Meek is a patriot, sad at what Britain has become. He ends his book, however, with proposals and hope. His proposals are not what one might expect. He does not call for renationalization. He does not want to kick out foreigners. What he wants is for public utilities to be “in the hands of commercially run, non-profit making associations” of a sort that Britain has seen before in the nineteenth and twentieth centuries.[1] Foreign companies can compete for work within the networks but not own them.
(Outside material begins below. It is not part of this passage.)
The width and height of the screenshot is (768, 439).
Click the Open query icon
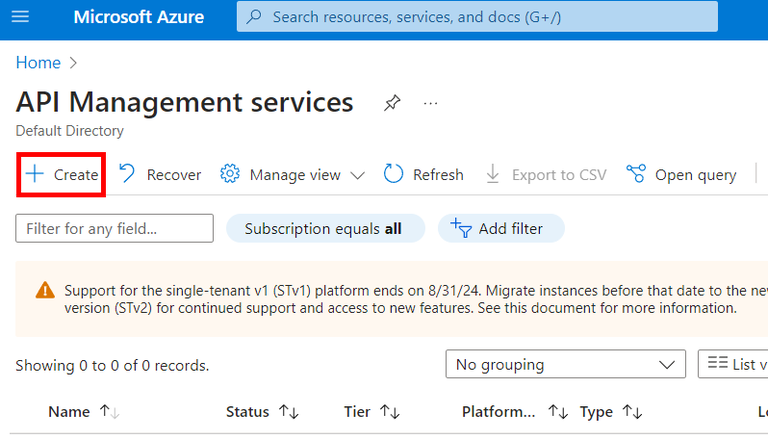(636, 174)
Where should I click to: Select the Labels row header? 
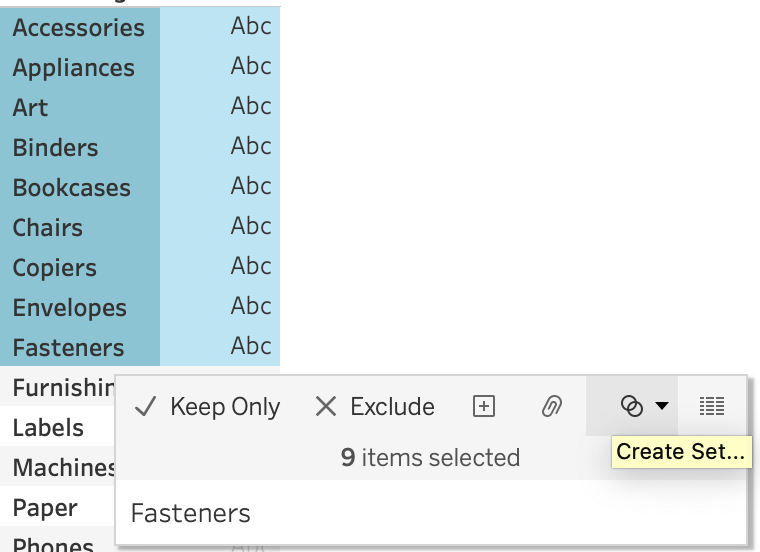48,428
The hope comes in his closing critique of capitalism:
I’m not immune to the common notion among men of my age that everything is getting worse. Yet it sometimes seems to me that, as I get older, I get more naïve, or more hopeful. If traditional socialism takes too benign a view of human nature, the prevailing economic and moral orthodoxy … —that personal greed and family interest, occasionally attenuated by personal pity, is all that makes the world run smooth and shiny for the greatest number—is too cynical. I don’t buy it. The notion of “care” has become so hollowed out from overuse that it’s easy to forget part of our motivation to do a job well, alongside the earnings, is we really do care. Not always, but more often than the cynics would hold … we care about the people we serve, and we care about doing the job well, in the eyes of our peers, and for its own sake.
Well said.
For all his credentials on the left and his critiques of American consultants, Meek is not a crude anti-capitalist. He acknowledges that the market works well in many respects, although he doesn’t always give the utilities’ new owners credit for the improvements they have introduced. But there is a commitment to social democracy here that is worth listening to, especially for Christians, for so many of that creed’s progenitors were Christian people who cared about the lives their neighbors lived.
Privatization is likely to continue in the United States, not least because of the underfunded pension schemes of many states and municipalities. This book is worth reading not so much for its critique of global capitalism as for its attention to the millions of employees and consumers affected when governments tinker with major utilities and industries. It is also a reminder, in an age of rising income inequality and pressure on educational institutions to show that their graduates make it financially, that our accounts of human flourishing need anchoring to something other than money.
1. For a more market-based proposal on what to do with public holdings that rejects both privatization and standard government control, see Dag Detter and Stefan Fölster, The Public Wealth of Nations (Palgrave Macmillan, 2015).
Alister Chapman is associate professor of history at Westmont College. He is currently working on immigration and religion in Britain after World War II.